2006年 タンザニアの労働事情

2006年7月5日 講演録

タンザニア労働組合連合(TUCTA)
Ms. ジェーン アチャー ムプラ

 

 タンザニアが現在直面している様々な課題、タンザニア労働組合連合(TUCTA)が抱えている課題について述べたい。
 TUCTAは労働者階級の主な声として機能しており、労働者の利益を守るための政府側との話し合いに対して責任を担っている。
 TUCTAは全国の労働者を代表しており、政府の労働諮問委員会、裁定審議委員会など、政労使三者による会議という国の政策機関として戦略を築き上げるものまで参加している。
 次に国際社会における労働組合活動にも代表としており、東アフリカコミュニティ、ICFTU、アフリカ労働組合会議、南部アフリカ労働組合会議、東アフリカ労働組合等があげられる。
 加盟組織は、それぞれの組合員の生活を守るため、労働条件の向上を目的として活動している。さらに使用者側と労使間の調和にかかわる問題を話し合い、使用者側と協力を図っている。また国際的労働組合と様々な経験交流を行い協力関係にある。政府に対して適切な労働法を施行するように圧力をかけることを行っている。労働者や労働組合に対して、政府が労働の研究の創出や促進するための政策を行うことを強制することをしている。さらに労働者の組織に関する重要な問題の教育の実施、情報の提供を行っている。
 労働組合が直面している問題や課題としては、第一に90年代のはじめに労働組合がいくつか結成されたが、その時期には国の経済調整プログラムやグローバリゼーションの政策が導入された。これらの政策導入は労働組合に対してかなりの影響があった。
 第一に労働組合員の減少がある。構造調整プログラムやグローバリゼ-ションにより国営から民営化が図られ、人員削減が起こり、地元企業が閉鎖に追い込まれ、その結果労働組合員の減少、失業という結果が生じた。
 第二として、新しい使用者の反組合と敵対的態度であり、例えば組合員になろうとする従業員に対して、契約終了をするという脅かし、あるいは解雇が行われている。第三に新しい経営管理の戦術として労働者に対し個人契約を実施する。労働組合を無視して、品質管理サークル、部門間ミーティングを通して、労働者と直接個人契約を行おうとするものである。これは現代の人的資源管理のひとつで、組合の仕事自体を削り去るものである。
 第四として、いわゆる大学の講師、研究者といった専門家集団に頼るため労働組合に参加する必要性がないのである。
 第五に労働組合に対する否定的見方・認識のあり方である。
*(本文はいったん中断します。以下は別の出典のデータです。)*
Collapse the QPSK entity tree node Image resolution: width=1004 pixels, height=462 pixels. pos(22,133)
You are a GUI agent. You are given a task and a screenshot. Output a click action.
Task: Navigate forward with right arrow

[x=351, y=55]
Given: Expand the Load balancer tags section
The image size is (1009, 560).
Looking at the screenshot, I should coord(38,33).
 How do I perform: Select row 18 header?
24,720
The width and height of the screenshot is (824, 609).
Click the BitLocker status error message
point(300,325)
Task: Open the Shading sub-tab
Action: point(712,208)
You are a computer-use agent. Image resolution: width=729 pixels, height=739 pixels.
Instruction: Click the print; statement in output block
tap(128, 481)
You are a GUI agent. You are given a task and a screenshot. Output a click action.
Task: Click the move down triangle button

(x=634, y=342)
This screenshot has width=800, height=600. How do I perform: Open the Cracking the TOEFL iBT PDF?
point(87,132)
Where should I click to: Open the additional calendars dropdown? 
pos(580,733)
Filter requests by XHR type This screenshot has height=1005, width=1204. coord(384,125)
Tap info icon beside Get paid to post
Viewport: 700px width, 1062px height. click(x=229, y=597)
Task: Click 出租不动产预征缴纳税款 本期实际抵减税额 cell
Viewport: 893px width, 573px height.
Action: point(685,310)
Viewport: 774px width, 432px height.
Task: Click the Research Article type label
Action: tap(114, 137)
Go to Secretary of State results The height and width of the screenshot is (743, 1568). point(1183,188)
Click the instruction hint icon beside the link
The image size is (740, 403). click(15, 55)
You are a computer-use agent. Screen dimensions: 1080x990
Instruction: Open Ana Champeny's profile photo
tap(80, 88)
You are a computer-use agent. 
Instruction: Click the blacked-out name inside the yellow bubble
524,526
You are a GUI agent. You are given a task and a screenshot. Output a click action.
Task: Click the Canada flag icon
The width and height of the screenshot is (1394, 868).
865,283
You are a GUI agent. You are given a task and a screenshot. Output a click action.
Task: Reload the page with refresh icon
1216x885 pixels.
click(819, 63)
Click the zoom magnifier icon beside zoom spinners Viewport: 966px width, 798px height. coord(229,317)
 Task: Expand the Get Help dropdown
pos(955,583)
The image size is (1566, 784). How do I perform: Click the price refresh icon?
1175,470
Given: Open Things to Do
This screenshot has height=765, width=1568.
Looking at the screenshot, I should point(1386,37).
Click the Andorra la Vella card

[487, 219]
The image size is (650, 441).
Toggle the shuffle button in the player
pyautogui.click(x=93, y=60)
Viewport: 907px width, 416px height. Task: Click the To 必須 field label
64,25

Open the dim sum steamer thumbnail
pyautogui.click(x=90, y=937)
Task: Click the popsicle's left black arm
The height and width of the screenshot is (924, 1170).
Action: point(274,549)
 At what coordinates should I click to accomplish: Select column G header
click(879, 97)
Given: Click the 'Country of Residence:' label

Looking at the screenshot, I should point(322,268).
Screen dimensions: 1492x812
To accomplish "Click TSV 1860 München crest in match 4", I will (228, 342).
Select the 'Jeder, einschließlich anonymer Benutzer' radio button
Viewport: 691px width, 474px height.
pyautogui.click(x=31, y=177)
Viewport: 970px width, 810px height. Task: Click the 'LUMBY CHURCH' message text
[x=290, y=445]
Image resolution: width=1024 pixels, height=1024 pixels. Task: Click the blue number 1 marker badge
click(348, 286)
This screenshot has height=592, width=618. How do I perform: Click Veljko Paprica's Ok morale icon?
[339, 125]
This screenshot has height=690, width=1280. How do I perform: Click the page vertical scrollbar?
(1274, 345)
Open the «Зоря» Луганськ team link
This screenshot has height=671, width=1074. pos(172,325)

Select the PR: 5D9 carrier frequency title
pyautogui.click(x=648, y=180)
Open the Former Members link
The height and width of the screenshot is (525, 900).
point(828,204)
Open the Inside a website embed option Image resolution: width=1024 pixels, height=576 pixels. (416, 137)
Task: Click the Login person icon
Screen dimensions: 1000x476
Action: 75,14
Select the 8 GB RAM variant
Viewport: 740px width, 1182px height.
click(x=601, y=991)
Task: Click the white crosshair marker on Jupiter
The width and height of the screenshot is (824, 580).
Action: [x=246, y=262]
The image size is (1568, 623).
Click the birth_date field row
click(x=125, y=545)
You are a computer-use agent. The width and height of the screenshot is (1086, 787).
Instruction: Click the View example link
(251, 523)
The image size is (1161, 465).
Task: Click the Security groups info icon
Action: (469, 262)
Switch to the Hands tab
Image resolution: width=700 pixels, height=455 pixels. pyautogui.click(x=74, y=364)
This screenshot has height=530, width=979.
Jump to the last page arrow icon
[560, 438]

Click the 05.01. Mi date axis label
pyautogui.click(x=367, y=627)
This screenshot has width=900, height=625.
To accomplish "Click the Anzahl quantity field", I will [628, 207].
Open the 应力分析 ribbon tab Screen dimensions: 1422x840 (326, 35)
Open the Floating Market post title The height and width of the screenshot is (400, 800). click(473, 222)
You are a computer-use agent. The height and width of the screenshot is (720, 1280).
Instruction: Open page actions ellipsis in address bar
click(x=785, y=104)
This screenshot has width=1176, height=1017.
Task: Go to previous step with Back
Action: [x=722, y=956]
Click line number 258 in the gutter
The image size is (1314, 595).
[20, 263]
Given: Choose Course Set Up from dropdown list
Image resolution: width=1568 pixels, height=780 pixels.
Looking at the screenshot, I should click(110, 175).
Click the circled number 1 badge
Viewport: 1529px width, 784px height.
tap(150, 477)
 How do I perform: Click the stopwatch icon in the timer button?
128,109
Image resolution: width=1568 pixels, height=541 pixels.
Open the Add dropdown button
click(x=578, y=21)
労働組合の過去のパフォーマンスは感銘を受けるものではないため、労働者が組合に参加することやサポートすることをためらう動きがみられる。
 失業問題については、失業率が若年層に高くなっている。
 組合の直面する問題としては、職場の支部における労組幹部と一般組合員のコミュニケーション不足があげられる。経営においては労働者を採用する際の基準がはっきりしない点である。実際には団体交渉制度がない点、自由化された経済の中で労働組合側の不適切な交渉技術があげられる。特に、多くの加盟組合に見られる上部団体に組合費を上納するというコミットメントの不足がある。組合員の中の違った考えや志を持つ人が、別の組合や新しい連盟をつくる場合がある。
 最近の問題としては、組合費が経営者側から送金されないことがある。財務省に登録した使用者側と組合側で合意された団体交渉に関する協約運用が拒否されたり、運用までに長い時間がかかっている。
 これらの問題に対しては法的なストライキを行うことが不可能となっている。
 いままで述べた問題に対して、いくつかの措置がとられている。
 第一に労組として組合員である労働者に提供するサービスの数を増やし向上させようと努力している。第二に組合員に関する問題の全てに対し公開性、透明性を持たせたこと。第三に職場レベルにおいて組織化を図ること。第四として幹部活動家を養成し、支部レベルにおいて組織化をはかることを支援していくことを行っている。
 最後に、TUCTAと加盟組合は国内の労働運動と加盟組合は国内の労働運動を促進しようと、政治環境が良い中で頑張っている。
 これらの計画がうまくいっているかいないかを知るため、プログラムを計画し、監視し、中期的評価を行っている。